Je me suis donc basé sur les prix annoncés par la concession (16 euros) et sur un prix de l'essence à deux euros le litre, ce qui n'est pas sous-évalué. Ce prix devrait d'ailleurs être beaucoup plus élevé. Si toutes les taxes portant sur l'utilisation de l'essence, comme la taxe carbone, avaient été appliquées, on serait certainement sur des prix beaucoup plus élevés, mais le choix a été fait de ne pas prendre en compte les coûts du carbone. Il ne s'agit évidemment que d'ordres de grandeur, mais qui montrent tout de même que l'autoroute ne va pas être si chère et je m'étonne d'entendre dire l'inverse ; si on voulait vraiment lutter contre le carbone, elle devrait être beaucoup plus chère.

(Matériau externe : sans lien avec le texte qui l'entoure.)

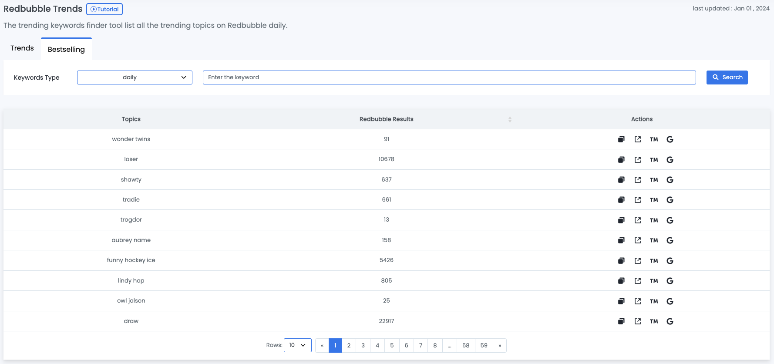Image resolution: width=774 pixels, height=364 pixels.
Task: Open 'aubrey name' external link icon
Action: click(638, 240)
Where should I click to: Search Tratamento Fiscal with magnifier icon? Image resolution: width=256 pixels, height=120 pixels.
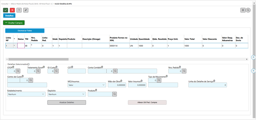[37, 71]
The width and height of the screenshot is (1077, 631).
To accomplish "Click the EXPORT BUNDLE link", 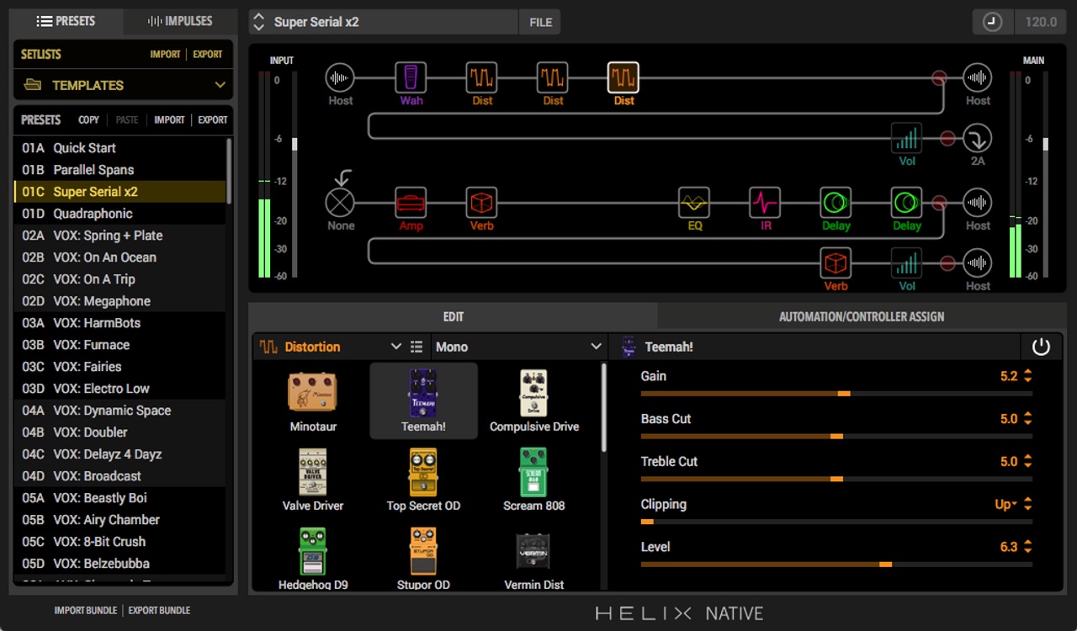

J'ajoute qu'en cas d'incitations à l'utilisation de la voiture électrique, comme les concessionnaires risquent de le faire, l'autoroute ne sera pas si chère.

Pour toutes ces raisons, je pense que mon calcul est assez honnête.

Vous m'interrogiez par ailleurs sur l'opportunité de calculer la valeur du temps en se basant sur le salaire médian et je dirais que c'est une façon assez classique d'y procéder. Cette mesure sous-estime la valeur du temps. Je rappelle néanmoins que le temps libre (pour récupérer ses enfants à l'école, ne plus être pressé, avoir plus de temps pour lire un livre) peut être valorisé beaucoup plus que le temps de travail, qui est un temps contraint. En conséquence, je dirais que ma valorisation du temps, en se basant sur le salaire médian, se situe plutôt en dessous du gain réel.

Je ferais enfin remarquer que ma tribune évoquait aussi le train, bien que je sois quelque peu dubitatif sur ce qu'il sera possible d'effectuer par ce biais, surtout dans le cadre des futurs services express régionaux et en raison des difficultés inhérentes à ce mode de transport.